A set of conserved motifs in core RAG1 are shared with the Transib transposase, including the critical DDE residue catalytic triad (residues 603, 711, and 965) [53]. Ten RAG1 core motifs are conserved amongst a set of diverse species including human [53]. This evolutionarily conserved region is considered as most important to protein function. Therefore, we chose this region to determine if MRF scoring would have a negative impact if mutations were falsely predicted as clinically important.
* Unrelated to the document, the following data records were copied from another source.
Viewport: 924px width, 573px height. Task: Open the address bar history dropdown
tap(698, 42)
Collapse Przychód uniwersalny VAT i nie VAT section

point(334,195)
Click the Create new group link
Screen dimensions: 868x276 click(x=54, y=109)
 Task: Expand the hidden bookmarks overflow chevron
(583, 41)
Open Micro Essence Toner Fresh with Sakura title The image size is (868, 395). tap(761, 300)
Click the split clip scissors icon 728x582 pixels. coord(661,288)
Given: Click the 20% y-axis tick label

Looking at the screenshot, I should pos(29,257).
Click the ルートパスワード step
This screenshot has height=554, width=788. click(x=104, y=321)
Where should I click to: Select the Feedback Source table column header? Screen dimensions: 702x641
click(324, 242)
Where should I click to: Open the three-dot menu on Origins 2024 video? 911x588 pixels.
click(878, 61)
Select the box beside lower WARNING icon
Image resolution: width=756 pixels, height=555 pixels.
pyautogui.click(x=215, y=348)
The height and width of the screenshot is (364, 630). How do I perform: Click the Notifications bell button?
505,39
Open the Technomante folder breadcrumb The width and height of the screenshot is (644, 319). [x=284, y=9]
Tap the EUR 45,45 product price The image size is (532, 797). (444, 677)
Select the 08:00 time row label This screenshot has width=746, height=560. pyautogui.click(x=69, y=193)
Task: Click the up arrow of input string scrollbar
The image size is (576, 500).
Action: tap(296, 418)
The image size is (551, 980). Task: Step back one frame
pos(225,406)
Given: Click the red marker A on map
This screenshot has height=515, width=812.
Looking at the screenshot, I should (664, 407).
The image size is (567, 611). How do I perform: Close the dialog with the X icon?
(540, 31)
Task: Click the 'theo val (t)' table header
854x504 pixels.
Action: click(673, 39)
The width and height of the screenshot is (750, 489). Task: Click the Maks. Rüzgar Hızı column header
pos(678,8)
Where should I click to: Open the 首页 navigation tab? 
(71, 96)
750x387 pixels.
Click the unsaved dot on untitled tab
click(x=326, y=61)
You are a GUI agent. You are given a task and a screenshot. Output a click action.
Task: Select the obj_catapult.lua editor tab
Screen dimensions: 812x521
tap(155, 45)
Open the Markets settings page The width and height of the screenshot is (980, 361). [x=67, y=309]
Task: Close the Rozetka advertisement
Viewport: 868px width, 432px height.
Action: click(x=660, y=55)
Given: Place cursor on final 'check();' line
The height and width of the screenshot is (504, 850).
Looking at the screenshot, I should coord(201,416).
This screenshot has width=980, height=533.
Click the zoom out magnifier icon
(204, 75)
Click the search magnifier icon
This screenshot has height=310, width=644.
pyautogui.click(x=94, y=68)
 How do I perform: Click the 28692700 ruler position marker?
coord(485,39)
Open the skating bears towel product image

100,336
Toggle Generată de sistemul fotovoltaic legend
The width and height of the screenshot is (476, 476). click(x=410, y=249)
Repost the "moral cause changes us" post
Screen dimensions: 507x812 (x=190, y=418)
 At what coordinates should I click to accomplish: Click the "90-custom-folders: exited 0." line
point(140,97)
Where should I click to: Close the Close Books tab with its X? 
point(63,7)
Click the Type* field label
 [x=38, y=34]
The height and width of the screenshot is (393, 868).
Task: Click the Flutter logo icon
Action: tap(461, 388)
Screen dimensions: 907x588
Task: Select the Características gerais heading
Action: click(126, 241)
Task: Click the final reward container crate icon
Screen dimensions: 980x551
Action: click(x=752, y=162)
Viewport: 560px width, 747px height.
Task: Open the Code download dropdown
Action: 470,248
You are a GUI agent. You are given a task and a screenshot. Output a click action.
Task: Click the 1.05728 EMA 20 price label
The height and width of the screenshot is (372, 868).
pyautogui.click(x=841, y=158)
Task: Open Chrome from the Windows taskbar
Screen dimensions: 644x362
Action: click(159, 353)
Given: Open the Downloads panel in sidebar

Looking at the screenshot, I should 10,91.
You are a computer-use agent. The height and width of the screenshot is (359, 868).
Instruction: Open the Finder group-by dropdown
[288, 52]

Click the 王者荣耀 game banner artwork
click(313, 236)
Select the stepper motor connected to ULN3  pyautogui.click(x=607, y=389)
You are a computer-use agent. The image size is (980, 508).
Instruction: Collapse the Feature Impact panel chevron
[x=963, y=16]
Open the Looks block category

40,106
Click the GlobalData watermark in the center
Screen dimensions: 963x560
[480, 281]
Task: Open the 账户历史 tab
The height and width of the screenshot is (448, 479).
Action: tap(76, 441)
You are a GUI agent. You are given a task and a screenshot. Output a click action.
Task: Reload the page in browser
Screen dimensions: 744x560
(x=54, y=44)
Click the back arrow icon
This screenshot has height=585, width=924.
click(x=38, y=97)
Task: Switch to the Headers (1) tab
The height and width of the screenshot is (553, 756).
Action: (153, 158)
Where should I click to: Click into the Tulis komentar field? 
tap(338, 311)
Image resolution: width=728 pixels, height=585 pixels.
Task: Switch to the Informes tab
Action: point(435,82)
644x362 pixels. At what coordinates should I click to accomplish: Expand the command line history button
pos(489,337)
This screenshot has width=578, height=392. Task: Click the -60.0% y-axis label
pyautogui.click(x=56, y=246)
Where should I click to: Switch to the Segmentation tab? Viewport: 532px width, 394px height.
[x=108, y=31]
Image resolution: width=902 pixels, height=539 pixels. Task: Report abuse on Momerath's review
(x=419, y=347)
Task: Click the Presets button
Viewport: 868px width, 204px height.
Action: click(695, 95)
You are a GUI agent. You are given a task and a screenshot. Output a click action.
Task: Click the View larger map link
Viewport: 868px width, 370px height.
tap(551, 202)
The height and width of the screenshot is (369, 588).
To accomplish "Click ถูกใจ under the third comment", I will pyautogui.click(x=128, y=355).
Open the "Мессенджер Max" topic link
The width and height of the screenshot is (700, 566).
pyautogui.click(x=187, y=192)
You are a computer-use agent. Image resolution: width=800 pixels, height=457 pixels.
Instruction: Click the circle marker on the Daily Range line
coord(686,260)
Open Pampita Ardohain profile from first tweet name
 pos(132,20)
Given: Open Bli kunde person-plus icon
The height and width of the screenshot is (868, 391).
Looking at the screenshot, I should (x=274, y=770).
To assess the influence of a false positive effect on prediction, the MRF scores for conserved residues in this group were compared to GnomAD allele frequencies. Figure 5 (i) plots the MRF (lacking the Boolean component C) for conserved Transib motif residues, non-conserved Transib motif residues, and non-Transib residues. Figure 5 (ii) shows the percentage of these which are reported as mutated on GnomAD. Removing reported variants by applying C, the resulting effect on incorrectly scoring MRF in the conserved Transib motifs remains neutral.
False positives in Transib domains do not worsen probability prediction. The Transib domains contain critical conserved protein residues. (i) False positives are simulated by scoring Transib domains MRF without their Boolean conservation weight C. (ii) Allele frequencies on GnomAD have inversely proportional conservation to simulated false-positive MRF scoring. (iii) When the Boolean component C is applied in MRF calculation the effect of false positives remains nonsignificant, illustrating the non-negative impact of MRF for pathogenicity rate prediction. Unpaired t test, * P = 0.0195, *** P < 0.0001. MRF; mutation rate residue frequency, ns; non-significant.
Conserved residues with the highest MRF for both RAG1 and RAG2 are mapped onto the protein structure in Figure 6. Structural mapping frequently shows high MRF scores at DNA contact points and protein-protein interaction sites; such residues have a logical involvement with protein function.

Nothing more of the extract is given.